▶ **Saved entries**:
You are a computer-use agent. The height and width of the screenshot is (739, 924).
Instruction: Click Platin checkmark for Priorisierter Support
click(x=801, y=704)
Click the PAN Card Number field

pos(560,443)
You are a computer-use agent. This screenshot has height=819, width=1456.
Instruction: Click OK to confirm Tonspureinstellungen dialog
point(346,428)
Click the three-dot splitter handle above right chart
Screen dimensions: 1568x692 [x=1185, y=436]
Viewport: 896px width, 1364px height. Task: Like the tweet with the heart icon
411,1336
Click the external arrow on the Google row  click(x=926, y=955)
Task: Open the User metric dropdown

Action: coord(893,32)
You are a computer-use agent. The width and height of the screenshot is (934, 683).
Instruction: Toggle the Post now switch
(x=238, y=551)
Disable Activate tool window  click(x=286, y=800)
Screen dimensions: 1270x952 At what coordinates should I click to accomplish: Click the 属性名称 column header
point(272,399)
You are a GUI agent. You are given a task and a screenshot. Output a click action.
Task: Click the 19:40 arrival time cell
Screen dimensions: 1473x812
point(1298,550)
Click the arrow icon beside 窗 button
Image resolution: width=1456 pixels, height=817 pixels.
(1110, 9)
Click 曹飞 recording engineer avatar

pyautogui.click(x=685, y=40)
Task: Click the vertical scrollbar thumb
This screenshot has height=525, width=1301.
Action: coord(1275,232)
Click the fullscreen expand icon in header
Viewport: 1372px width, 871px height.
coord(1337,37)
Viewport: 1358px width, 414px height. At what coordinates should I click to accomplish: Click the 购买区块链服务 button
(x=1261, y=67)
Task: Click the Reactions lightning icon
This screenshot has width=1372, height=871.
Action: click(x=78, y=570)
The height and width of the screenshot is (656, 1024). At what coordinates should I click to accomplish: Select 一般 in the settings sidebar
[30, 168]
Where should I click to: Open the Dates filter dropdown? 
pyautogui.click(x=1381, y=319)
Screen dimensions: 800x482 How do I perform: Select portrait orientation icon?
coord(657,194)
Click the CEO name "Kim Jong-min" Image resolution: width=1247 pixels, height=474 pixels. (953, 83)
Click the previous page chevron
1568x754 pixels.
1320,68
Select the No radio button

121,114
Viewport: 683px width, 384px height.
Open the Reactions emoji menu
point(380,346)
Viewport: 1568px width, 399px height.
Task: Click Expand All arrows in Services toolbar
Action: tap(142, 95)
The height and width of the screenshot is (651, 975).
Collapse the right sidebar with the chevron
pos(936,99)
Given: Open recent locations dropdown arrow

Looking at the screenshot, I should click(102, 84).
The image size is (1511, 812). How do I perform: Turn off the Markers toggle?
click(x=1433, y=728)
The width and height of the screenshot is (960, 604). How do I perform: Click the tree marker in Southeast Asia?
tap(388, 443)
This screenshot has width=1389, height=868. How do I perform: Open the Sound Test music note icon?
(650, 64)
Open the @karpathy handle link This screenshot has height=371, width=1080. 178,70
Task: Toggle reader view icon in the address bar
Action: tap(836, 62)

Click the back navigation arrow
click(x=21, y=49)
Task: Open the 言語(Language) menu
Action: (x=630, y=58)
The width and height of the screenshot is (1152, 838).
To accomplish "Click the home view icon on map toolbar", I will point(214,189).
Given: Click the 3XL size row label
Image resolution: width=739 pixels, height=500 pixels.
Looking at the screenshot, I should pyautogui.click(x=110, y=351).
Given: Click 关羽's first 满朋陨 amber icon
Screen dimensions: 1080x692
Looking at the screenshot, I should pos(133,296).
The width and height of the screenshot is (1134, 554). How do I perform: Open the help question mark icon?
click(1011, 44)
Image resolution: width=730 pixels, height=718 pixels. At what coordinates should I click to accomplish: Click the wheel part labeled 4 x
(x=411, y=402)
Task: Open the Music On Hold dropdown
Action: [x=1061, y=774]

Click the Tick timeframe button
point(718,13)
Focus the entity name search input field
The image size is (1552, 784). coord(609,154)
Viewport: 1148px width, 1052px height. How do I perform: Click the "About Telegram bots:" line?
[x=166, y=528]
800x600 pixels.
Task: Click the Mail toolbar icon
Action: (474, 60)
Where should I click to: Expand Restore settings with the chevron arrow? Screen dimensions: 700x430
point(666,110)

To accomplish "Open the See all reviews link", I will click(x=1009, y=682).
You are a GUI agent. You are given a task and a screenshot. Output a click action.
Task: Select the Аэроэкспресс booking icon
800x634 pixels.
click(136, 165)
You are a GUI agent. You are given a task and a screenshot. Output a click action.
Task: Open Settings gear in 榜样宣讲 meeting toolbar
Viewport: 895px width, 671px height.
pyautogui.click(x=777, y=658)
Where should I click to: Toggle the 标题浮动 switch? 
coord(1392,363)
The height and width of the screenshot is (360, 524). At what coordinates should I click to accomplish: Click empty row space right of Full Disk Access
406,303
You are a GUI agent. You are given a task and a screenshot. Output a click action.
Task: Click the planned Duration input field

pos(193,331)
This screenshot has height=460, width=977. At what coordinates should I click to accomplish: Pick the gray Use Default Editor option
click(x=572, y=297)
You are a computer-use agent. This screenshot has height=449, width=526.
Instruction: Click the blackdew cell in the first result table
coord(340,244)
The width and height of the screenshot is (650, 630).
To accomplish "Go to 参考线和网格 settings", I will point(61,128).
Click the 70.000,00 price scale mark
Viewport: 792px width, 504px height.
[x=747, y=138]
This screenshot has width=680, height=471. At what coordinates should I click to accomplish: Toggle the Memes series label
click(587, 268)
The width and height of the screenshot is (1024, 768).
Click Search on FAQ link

▶ **Exercise objective**: All records should be written out again exactly as given.

▶ **Worked solution**:
You are a computer-use agent. The height and width of the screenshot is (739, 924).
Instruction: Click Platin checkmark for Priorisierter Support
click(x=801, y=704)
Click the PAN Card Number field

pos(560,443)
You are a computer-use agent. This screenshot has height=819, width=1456.
Instruction: Click OK to confirm Tonspureinstellungen dialog
point(346,428)
Click the three-dot splitter handle above right chart
Screen dimensions: 1568x692 [x=1185, y=436]
Viewport: 896px width, 1364px height. Task: Like the tweet with the heart icon
411,1336
Click the external arrow on the Google row  click(x=926, y=955)
Task: Open the User metric dropdown

Action: coord(893,32)
You are a computer-use agent. The width and height of the screenshot is (934, 683).
Instruction: Toggle the Post now switch
(x=238, y=551)
Disable Activate tool window  click(x=286, y=800)
Screen dimensions: 1270x952 At what coordinates should I click to accomplish: Click the 属性名称 column header
point(272,399)
You are a GUI agent. You are given a task and a screenshot. Output a click action.
Task: Click the 19:40 arrival time cell
Screen dimensions: 1473x812
point(1298,550)
Click the arrow icon beside 窗 button
Image resolution: width=1456 pixels, height=817 pixels.
(1110, 9)
Click 曹飞 recording engineer avatar

pyautogui.click(x=685, y=40)
Task: Click the vertical scrollbar thumb
This screenshot has height=525, width=1301.
Action: coord(1275,232)
Click the fullscreen expand icon in header
Viewport: 1372px width, 871px height.
coord(1337,37)
Viewport: 1358px width, 414px height. At what coordinates should I click to accomplish: Click the 购买区块链服务 button
(x=1261, y=67)
Task: Click the Reactions lightning icon
This screenshot has width=1372, height=871.
Action: click(x=78, y=570)
The height and width of the screenshot is (656, 1024). At what coordinates should I click to accomplish: Select 一般 in the settings sidebar
[30, 168]
Where should I click to: Open the Dates filter dropdown? 
pyautogui.click(x=1381, y=319)
Screen dimensions: 800x482 How do I perform: Select portrait orientation icon?
coord(657,194)
Click the CEO name "Kim Jong-min" Image resolution: width=1247 pixels, height=474 pixels. (953, 83)
Click the previous page chevron
1568x754 pixels.
1320,68
Select the No radio button

121,114
Viewport: 683px width, 384px height.
Open the Reactions emoji menu
point(380,346)
Viewport: 1568px width, 399px height.
Task: Click Expand All arrows in Services toolbar
Action: tap(142, 95)
The height and width of the screenshot is (651, 975).
Collapse the right sidebar with the chevron
pos(936,99)
Given: Open recent locations dropdown arrow

Looking at the screenshot, I should click(102, 84).
The image size is (1511, 812). How do I perform: Turn off the Markers toggle?
click(x=1433, y=728)
The width and height of the screenshot is (960, 604). How do I perform: Click the tree marker in Southeast Asia?
tap(388, 443)
This screenshot has width=1389, height=868. How do I perform: Open the Sound Test music note icon?
(650, 64)
Open the @karpathy handle link This screenshot has height=371, width=1080. 178,70
Task: Toggle reader view icon in the address bar
Action: tap(836, 62)

Click the back navigation arrow
click(x=21, y=49)
Task: Open the 言語(Language) menu
Action: (x=630, y=58)
The width and height of the screenshot is (1152, 838).
To accomplish "Click the home view icon on map toolbar", I will point(214,189).
Given: Click the 3XL size row label
Image resolution: width=739 pixels, height=500 pixels.
Looking at the screenshot, I should pyautogui.click(x=110, y=351).
Given: Click 关羽's first 满朋陨 amber icon
Screen dimensions: 1080x692
Looking at the screenshot, I should pos(133,296).
The width and height of the screenshot is (1134, 554). How do I perform: Open the help question mark icon?
click(1011, 44)
Image resolution: width=730 pixels, height=718 pixels. At what coordinates should I click to accomplish: Click the wheel part labeled 4 x
(x=411, y=402)
Task: Open the Music On Hold dropdown
Action: [x=1061, y=774]

Click the Tick timeframe button
point(718,13)
Focus the entity name search input field
The image size is (1552, 784). coord(609,154)
Viewport: 1148px width, 1052px height. How do I perform: Click the "About Telegram bots:" line?
[x=166, y=528]
800x600 pixels.
Task: Click the Mail toolbar icon
Action: (474, 60)
Where should I click to: Expand Restore settings with the chevron arrow? Screen dimensions: 700x430
point(666,110)

To accomplish "Open the See all reviews link", I will click(x=1009, y=682).
You are a GUI agent. You are given a task and a screenshot. Output a click action.
Task: Select the Аэроэкспресс booking icon
800x634 pixels.
click(136, 165)
You are a GUI agent. You are given a task and a screenshot. Output a click action.
Task: Open Settings gear in 榜样宣讲 meeting toolbar
Viewport: 895px width, 671px height.
pyautogui.click(x=777, y=658)
Where should I click to: Toggle the 标题浮动 switch? 
coord(1392,363)
The height and width of the screenshot is (360, 524). At what coordinates should I click to accomplish: Click empty row space right of Full Disk Access
406,303
You are a GUI agent. You are given a task and a screenshot. Output a click action.
Task: Click the planned Duration input field

pos(193,331)
This screenshot has height=460, width=977. At what coordinates should I click to accomplish: Pick the gray Use Default Editor option
click(x=572, y=297)
You are a computer-use agent. This screenshot has height=449, width=526.
Instruction: Click the blackdew cell in the first result table
coord(340,244)
The width and height of the screenshot is (650, 630).
To accomplish "Go to 参考线和网格 settings", I will point(61,128).
Click the 70.000,00 price scale mark
Viewport: 792px width, 504px height.
[x=747, y=138]
This screenshot has width=680, height=471. At what coordinates should I click to accomplish: Toggle the Memes series label
click(587, 268)
The width and height of the screenshot is (1024, 768).
Click Search on FAQ link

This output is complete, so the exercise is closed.